■ **AIM 1**
Which files call typesetHtmlField, according to the Typography.hs page?

■ **SELECTED PASSAGE**
(begin)

Skip to main content

Typography.hs

Path: build/Typography.hs | Language: Haskell | Lines: ~443

Pandoc AST transforms for text typography: citations, date ranges, rulers, title case.


Overview

Typography.hs applies typographic transformations to Pandoc documents during the gwern.net build process. It walks the Pandoc AST to rewrite text elements - formatting citations like "Smith 2020" with semantic spans, annotating date ranges with duration subscripts, cycling horizontal ruler styles, and applying title case.

The module distinguishes between "permanent" transforms (safe to cache in the metadata database) and "temporary" transforms (time-sensitive, regenerated on each build). The main example of temporary transforms is date duration subscripts - "1984" becomes "198440ya" showing years ago, which changes annually.

The implementation follows Pandoc's standard pattern: use walk or walkM to traverse the AST, pattern-match on specific Inline or Block constructors, and return transformed elements. State monads track things like ruler count for cycling.


Public API

typographyTransformTemporary :: Pandoc -> Pandoc

Main entry point for full typography processing. Applies all transforms including time-sensitive date annotations.

Called by: hakyll.hs, generateLinkBibliography.hs, generateBacklinks.hs, GenerateSimilar.hs

typographyTransformPermanent :: Pandoc -> Pandoc

Subset of transforms safe for permanent storage. Excludes date duration annotations since they change yearly.

typographyTransformPermanent =
walk imageCaptionLinebreak .
parseRawAllClean .
walk (linkLive . linkIcon) .
walk mergeSpaces .
linebreakingTransform .
rulersCycle C.cycleCount .
walk (citefyInline year) .
walk imageCaptionLinebreak .
walk mergeSpaces .
parseRawAllClean

typesetHtmlField :: String -> String

Typeset an HTML string for display. Parses HTML to Pandoc, applies transforms, renders back to HTML.

Called by: LinkMetadata.hs, XOfTheDay.hs

typesetHtmlFieldPermanent :: Bool -> String -> String

Like typesetHtmlField but with explicit permanent/temporary flag.

linebreakingTransform :: Pandoc -> Pandoc

Adds <wbr> (zero-width space) hints for better browser line-breaking at slashes.

Note: Currently disabled (breakSlashes = id, breakEquals = id).

titlecase' :: String -> String

Convert string to title case. Wraps the titlecase library with fixes for hyphens and apostrophes.

titlecase' "end-to-end testing"
-- → "End-To-End Testing"

titlecase' "Foo's bar"
-- → "Foo's Bar"

Called by: Blog.hs, LinkMetadata.hs, generateLinkBibliography.hs

identUniquefy :: Pandoc -> Pandoc

De-duplicate link IDs by appending -2, -3, etc. For auto-generated pages where duplicate annotations appear.

(end)

■ **AIM 2**
Convert the entries into a Markdown table with the columns Row and Line, starting with the line that contains "Image resolution: width=1600" and continuing through the line that contains "Action: click(x=387, y=125)". Number each line and leave out any blank lines.

■ **THE INPUT**
(begin)

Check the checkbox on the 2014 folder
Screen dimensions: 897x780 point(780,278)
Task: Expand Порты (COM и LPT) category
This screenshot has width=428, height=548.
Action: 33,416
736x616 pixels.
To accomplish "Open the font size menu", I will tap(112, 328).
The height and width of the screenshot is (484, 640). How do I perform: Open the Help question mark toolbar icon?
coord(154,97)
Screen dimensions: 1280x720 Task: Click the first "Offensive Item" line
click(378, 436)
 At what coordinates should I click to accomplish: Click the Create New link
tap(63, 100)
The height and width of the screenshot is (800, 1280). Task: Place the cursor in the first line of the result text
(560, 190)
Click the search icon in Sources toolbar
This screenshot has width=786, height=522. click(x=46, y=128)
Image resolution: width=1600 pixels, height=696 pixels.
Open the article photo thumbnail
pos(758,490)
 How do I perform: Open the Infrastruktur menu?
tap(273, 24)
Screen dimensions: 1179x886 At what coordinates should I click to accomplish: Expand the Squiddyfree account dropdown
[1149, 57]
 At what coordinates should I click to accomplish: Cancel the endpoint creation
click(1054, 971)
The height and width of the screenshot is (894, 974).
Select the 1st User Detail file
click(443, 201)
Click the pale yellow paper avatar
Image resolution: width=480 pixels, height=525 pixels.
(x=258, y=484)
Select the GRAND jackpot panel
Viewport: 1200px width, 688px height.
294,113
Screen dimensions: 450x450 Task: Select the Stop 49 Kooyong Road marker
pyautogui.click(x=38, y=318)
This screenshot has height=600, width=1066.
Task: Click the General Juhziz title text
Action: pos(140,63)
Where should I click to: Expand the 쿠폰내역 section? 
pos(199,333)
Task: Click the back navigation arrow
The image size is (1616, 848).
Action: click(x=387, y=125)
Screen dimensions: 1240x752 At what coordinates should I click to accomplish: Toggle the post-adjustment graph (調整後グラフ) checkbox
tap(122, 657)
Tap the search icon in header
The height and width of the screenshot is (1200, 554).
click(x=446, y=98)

(end)

■ **FINAL RESULT 1**
LinkMetadata.hs and XOfTheDay.hs

■ **FINAL RESULT 2**
| Row | Line |
|---|---|
| 1 | Image resolution: width=1600 pixels, height=696 pixels. |
| 2 | Open the article photo thumbnail |
| 3 | pos(758,490) |
| 4 |  How do I perform: Open the Infrastruktur menu? |
| 5 | tap(273, 24) |
| 6 | Screen dimensions: 1179x886 At what coordinates should I click to accomplish: Expand the Squiddyfree account dropdown |
| 7 | [1149, 57] |
| 8 |  At what coordinates should I click to accomplish: Cancel the endpoint creation |
| 9 | click(1054, 971) |
| 10 | The height and width of the screenshot is (894, 974). |
| 11 | Select the 1st User Detail file |
| 12 | click(443, 201) |
| 13 | Click the pale yellow paper avatar |
| 14 | Image resolution: width=480 pixels, height=525 pixels. |
| 15 | (x=258, y=484) |
| 16 | Select the GRAND jackpot panel |
| 17 | Viewport: 1200px width, 688px height. |
| 18 | 294,113 |
| 19 | Screen dimensions: 450x450 Task: Select the Stop 49 Kooyong Road marker |
| 20 | pyautogui.click(x=38, y=318) |
| 21 | This screenshot has height=600, width=1066. |
| 22 | Task: Click the General Juhziz title text |
| 23 | Action: pos(140,63) |
| 24 | Where should I click to: Expand the 쿠폰내역 section?  |
| 25 | pos(199,333) |
| 26 | Task: Click the back navigation arrow |
| 27 | The image size is (1616, 848). |
| 28 | Action: click(x=387, y=125) |